Mayor of big Venezuelan city arrested in corruption probe

CARACAS,  (Reuters) – State security agents have arrested the mayor of Venezuela’s third-largest city for alleged corruption after President Nicolas Maduro asked lawmakers to grant him decree powers he says he needs to fight graft.

Valencia mayor Edgardo Parra, a member of the ruling Socialist Party, was picked up at his home late on Saturday by the national intelligence agency Sebin, the attorney general’s office said. It was the most high profile arrest so far in the president’s anti-corruption campaign.

Venezuela’s opposition says Maduro’s request last week for fast-track powers is aimed at targeting them under the guise of battling graft. The government denies this, and says Parra’s arrest proves it will go after corruption wherever it exists.

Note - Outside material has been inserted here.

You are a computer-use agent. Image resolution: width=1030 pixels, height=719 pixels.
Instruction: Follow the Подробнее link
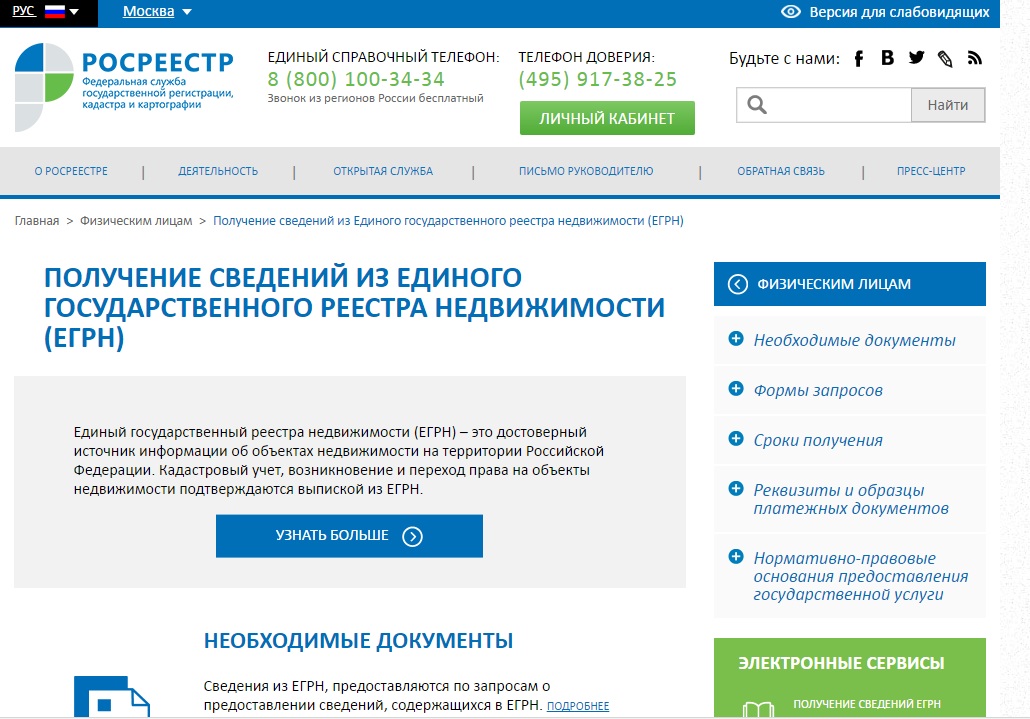coord(578,706)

“We will not protect anyone who commits a crime involving public funds, which are sacred because it’s the people’s money. There are no untouchables here,” said Francisco Ameliach, the governor of Carabobo state and another member of the ruling party, told state media.

Valencia, a city of about two million people, is the capital of Carabobo. A statement from the attorney-general’s office said Sebin agents had found “criminal items of interest” during the raid to arrest the mayor.

It said two other people were detained and accused of running “a sort of parallel office” that managed more than a dozen cooperatives and companies with the mayor’s office.

The move against Parra came as the National Assembly is expected to approve Maduro’s request he be given decree powers for 12 months in a process last used during the 14-year rule of his predecessor, the late Hugo Chavez.

Maduro says fast-track decree powers are essential so he can step up an anti-graft campaign which has included the arrest of the boss of a big state mining firm, and uncovered the theft of $84 million from a fund partially financed by China.

‘POLITICAL PANTOMIME’

Most of the 278 people who the government says have been rounded up so far are less well-connected, prompting critics to complain that Maduro is ignoring graft closer to home.

Meanwhile, opponents accuse the government of breaking anti-graft laws by failing to publish how it spends tens of billions of dollars in oil revenue.

This lack of disclosure makes it hard for investors, including those who hold Venezuela’s widely traded bonds, to measure state spending.

On Sunday, opposition leader Henrique Capriles called the “shameful” debate over decree powers a “political pantomime,” the only aim of which was to win more power for the president.

“How dare you tell us you’ll fight corruption, when the people guilty of stealing public funds are exactly the same ones you chose to govern with you?” he wrote in his weekly column.

Critics fear the president could use decree powers to push through laws that have nothing to do with fighting corruption.

Graft has been a problem in Venezuela for decades. By the 1990s, it had generated so much outrage among voters it helped sweep Chavez and his self-styled revolution into office.

Chavez passed nearly 200 laws by decree during his rule.

Maduro, who largely blames corruption on the opposition and private companies, denies there is any immunity. He repeatedly says he is the victim of U.S.-backed plot to unseat him that ranges from “economic war” to sabotage and assassination plots.